[PAGE EXTRACT]
--- Start ---
So where does our government stand? Sadly, they won't tell us, and deny even having made a decision. The suspicion is that they will take their lead from the UK and abstain, but that's just a cop-out. This is a serious matter of justice and international law. As a supposed supporter of both, the only credible position we can take is to recognise Palestine. Failing to do so will be inconsistent with our values and undermine our standing in the world, as well as our mana-based foreign policy. But then, National has been doing a lot of that recently...

Thursday, November 03, 2011

The Human Development Report

The United Nations has released its annual Human Development Report, showing that New Zealand is the fifth most developed country in the world. This is dramatically at odds of the perception our business class tells us, of a country of economic losers in need of NeoLiberal "reform" to get us back to the top of the ranking tables, so what's up? Simple: The HDR takes into account not just living standards, but also life expectency and education, things NeoLiberals do not care about. And on those measures, we do very well indeed. The result is that we rank a full 30 places above our GDP ranking, just behind the United States.
--- End ---
[TASK REQUIREMENTS]
List every country or state mentioned by name in the page extract above.

[SUPPLIED RECORDS]
--- Start ---
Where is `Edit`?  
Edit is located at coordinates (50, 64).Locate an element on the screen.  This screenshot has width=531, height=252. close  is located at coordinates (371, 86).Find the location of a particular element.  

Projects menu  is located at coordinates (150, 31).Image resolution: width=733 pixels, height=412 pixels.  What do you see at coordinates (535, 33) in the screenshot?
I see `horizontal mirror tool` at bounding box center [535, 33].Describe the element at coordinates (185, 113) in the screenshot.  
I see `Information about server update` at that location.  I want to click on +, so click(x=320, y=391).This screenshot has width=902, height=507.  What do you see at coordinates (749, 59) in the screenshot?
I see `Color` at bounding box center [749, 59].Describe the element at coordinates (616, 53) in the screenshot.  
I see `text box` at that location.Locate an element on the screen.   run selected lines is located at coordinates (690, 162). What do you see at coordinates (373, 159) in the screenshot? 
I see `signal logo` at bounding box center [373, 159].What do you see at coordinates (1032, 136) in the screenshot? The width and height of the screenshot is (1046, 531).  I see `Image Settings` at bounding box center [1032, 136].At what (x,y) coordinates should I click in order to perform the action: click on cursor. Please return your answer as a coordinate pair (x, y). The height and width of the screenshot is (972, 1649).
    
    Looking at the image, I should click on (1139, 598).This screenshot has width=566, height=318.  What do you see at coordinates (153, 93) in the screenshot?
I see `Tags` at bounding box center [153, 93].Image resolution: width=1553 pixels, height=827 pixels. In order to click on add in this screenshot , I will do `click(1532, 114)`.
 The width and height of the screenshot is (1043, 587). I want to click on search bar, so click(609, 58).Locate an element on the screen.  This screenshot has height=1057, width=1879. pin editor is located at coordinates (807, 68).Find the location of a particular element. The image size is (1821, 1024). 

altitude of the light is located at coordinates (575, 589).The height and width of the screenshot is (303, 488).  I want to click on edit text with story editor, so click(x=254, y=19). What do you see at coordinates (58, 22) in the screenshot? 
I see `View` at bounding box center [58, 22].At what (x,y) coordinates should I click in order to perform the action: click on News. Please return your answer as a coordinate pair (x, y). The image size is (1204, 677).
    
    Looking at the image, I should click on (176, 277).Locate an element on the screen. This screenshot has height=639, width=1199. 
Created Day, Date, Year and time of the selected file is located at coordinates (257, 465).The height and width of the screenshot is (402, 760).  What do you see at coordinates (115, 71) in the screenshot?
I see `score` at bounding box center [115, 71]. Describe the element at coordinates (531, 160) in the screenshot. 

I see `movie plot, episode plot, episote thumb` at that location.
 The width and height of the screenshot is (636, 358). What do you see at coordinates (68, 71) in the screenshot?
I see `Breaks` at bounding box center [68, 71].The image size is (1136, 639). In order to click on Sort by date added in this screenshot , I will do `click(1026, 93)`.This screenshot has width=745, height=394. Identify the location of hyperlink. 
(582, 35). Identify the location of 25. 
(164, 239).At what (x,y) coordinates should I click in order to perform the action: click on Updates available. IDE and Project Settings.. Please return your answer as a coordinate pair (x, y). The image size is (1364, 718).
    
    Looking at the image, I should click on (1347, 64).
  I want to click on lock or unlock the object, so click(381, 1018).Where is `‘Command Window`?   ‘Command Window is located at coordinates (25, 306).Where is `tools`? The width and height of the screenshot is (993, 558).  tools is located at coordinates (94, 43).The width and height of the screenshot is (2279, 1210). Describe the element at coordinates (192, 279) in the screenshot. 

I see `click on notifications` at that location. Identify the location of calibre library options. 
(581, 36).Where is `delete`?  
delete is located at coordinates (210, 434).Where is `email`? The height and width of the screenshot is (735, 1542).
--- End ---
[OUTPUT BELOW]
Palestine, the UK, New Zealand, the United States